• _Aufgabenstellung_:
Wie geht der Textauszug zu Erstattungsansprüchen von Verfügungsberechtigten nach dem VermG im Anschluss an seinen letzten Satz weiter? Schreiben Sie die Fortsetzung.

• _Vorliegender Textauszug_:
#####
Sowohl die Klägerin als auch die Beklagten als Eigentümer waren Verfügungsberechtigte im Sinne des § 2 Abs. 3 VermG. Die Ansprüche der Verfügungsberechtigten auf Erstattung ihrer der restituierten Sache zugute gekommenen Aufwendungen sind in § 3 und § 7 VermG abschließend geregelt. Erstattungsansprüche mehrerer Verfügungsberechtigter untereinander sieht das VermG nicht vor.

Eine Ausnahme von diesem Grundsatz besteht zwar für das Verhältnis des staatlichen Verwalters, der gemäß § 2 Abs. 3 Satz 2 VermG als Verfügungsberechtigter gilt, zu dem Eigentümer des Grundstücks. Nach der Rechtsprechung des Bundesgerichtshofs kann der staatliche Verwalter von dem Eigentümer, dem der Restitutionsgegenstand nach dem Ende der staatlichen Verwaltung übergeben wurde, in entsprechender Anwendung des § 670 BGB Erstattung seiner Aufwendungen verlangen, auch wenn der Eigentümer seinerseits den Restitutionsgegenstand später an den Berechtigten herauszugeben hatte (vgl. BGH VIZ 2001, 496). Diese Rechtsprechung ist auf den vorliegenden Fall jedoch nicht übertragbar. Die Zuerkennung eines Erstattungsanspruchs des staatlichen Verwalters beruht auf der in den Bestimmungen des VermG sinnfällig zum Ausdruck gekommenen Treuhänderstellung des staatlichen Verwalters gegenüber dem Eigentümer (vgl. BGH VIZ 2001, 496; VIZ 1998, 103, 104). Die Klägerin war nicht staatliche Verwalterin des Grundstücks. Ein diesem Treuhandverhältnis vergleichbares Rechtsverhältnis bestand zwischen den Parteien nicht.
#####
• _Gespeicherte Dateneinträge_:

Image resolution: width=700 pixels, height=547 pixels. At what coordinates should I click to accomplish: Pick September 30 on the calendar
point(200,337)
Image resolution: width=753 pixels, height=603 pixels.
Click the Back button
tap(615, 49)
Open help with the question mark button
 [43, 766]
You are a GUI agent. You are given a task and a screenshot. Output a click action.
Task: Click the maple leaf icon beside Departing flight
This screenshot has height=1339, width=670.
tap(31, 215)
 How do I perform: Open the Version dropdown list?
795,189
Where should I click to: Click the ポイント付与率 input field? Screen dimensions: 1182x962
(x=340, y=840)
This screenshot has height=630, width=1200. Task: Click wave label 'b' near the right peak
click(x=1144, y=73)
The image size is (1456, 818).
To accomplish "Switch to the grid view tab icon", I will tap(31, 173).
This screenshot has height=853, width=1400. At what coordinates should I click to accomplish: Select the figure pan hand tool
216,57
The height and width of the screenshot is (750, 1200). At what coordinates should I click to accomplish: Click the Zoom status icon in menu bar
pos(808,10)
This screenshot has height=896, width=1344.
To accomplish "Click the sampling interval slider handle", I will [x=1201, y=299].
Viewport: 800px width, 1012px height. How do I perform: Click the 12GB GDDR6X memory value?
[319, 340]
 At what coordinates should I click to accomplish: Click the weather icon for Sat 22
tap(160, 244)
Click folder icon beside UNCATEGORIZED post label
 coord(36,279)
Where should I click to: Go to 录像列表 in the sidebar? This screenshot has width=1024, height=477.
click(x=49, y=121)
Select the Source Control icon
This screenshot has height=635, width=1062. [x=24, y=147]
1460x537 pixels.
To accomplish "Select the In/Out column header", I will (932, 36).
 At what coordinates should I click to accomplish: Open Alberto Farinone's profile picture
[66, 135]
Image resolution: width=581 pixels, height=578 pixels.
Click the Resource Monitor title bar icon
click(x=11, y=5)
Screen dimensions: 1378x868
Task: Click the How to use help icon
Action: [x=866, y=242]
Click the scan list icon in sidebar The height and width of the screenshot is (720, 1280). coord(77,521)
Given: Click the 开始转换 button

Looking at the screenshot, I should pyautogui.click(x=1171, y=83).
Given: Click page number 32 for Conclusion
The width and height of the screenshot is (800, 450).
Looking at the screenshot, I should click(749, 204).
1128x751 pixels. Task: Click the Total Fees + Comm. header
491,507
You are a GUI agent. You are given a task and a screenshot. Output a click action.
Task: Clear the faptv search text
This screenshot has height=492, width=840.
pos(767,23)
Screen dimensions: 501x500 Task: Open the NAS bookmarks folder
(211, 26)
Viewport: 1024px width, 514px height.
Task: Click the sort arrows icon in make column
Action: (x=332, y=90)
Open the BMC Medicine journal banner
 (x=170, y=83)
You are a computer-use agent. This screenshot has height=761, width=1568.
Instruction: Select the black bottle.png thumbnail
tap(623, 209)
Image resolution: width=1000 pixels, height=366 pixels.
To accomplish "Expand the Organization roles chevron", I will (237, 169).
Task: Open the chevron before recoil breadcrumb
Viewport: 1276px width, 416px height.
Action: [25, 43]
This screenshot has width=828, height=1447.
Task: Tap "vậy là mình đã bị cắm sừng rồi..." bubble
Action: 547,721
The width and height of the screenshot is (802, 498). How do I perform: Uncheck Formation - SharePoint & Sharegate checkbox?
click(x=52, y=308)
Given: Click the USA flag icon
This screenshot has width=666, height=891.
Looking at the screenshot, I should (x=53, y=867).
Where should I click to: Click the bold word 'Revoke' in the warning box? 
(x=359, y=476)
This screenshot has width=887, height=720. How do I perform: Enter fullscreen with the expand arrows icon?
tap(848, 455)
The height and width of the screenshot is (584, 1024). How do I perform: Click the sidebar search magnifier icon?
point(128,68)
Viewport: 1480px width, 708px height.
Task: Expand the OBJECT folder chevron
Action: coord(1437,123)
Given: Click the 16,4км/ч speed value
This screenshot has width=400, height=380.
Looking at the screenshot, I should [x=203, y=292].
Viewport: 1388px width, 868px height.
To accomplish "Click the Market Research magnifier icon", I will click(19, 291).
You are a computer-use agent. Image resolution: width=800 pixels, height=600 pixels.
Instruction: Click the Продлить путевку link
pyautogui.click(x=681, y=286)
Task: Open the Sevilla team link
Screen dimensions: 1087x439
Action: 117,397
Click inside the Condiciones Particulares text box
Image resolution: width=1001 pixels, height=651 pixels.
#####
• _Antwort_:
Hätte der Verfügungsberechtigte gegen den vorübergehend zwischen ihn und den Berechtigten tretenden Eigentümer Erstattungsansprüche nach allgemein zivilrechtlichen Regeln, führte dies zu einer zufälligen Besserstellung des Verfügungsberechtigten und gleichzeitig zu einer sachlich nicht gerechtfertigten Benachteiligung des Eigentümers. Der Verfügungsberechtigte könnte seine Aufwendungen ohne die Beschränkungen der §§ 3 Abs. 3 und 7 Abs. 7 VermG von dem Eigentümer ersetzt verlangen. Der Eigentümer hätte dabei für diese an den anderen Verfügungsberechtigten zu erstattenden Ausgaben keine ausreichende Kompensationsmöglichkeit, weil der Restitutionsberechtigte einem allgemeinen Erstattungsanspruch des Verfügungsberechtigten nicht ausgesetzt ist (vgl. BGH VIZ 2001, 496, 497). Gleichzeitig wäre er dem Anspruch des Restitutionsberechtigten ausgesetzt, der von ihm nach § 7 Abs. 7 Satz 2 VermG die Herausgabe der von dem Eigentümer seit dem 1. Juli 1994 vereinnahmten Entgelte aus einem Miet-, Pacht- oder sonstigen Nutzungsverhältnis verlangen könnte. Darüber hinaus hätte der Eigentümer auch im Umfang der gegebenenfalls nach § 3 Abs. 3 Satz 4 VermG von dem Restitutionsberechtigten zu erstattenden Aufwendungen des Verfügungsberechtigten das Risiko der Insolvenz des Restitutionsberechtigten zu tragen. Dies ist ihm nicht zuzumuten (vgl. BGH VIZ 2001, 496, 497).

Demgegenüber beschränken sich aufgrund des Vorrangs des VermG die Erstattungsansprüche mehrerer Verfügungsberechtigter auf ihre jeweiligen Ansprüche gegen den Restitutionsberechtigten nach § 3 Abs. 3 Satz 4 VermG sowie die Aufrechnung nach § 7 Abs. 7 Satz 4 VermG, was eine zufällige sachlich unbegründete Besserstellung oder Benachteiligung der Parteien vermeidet.

2)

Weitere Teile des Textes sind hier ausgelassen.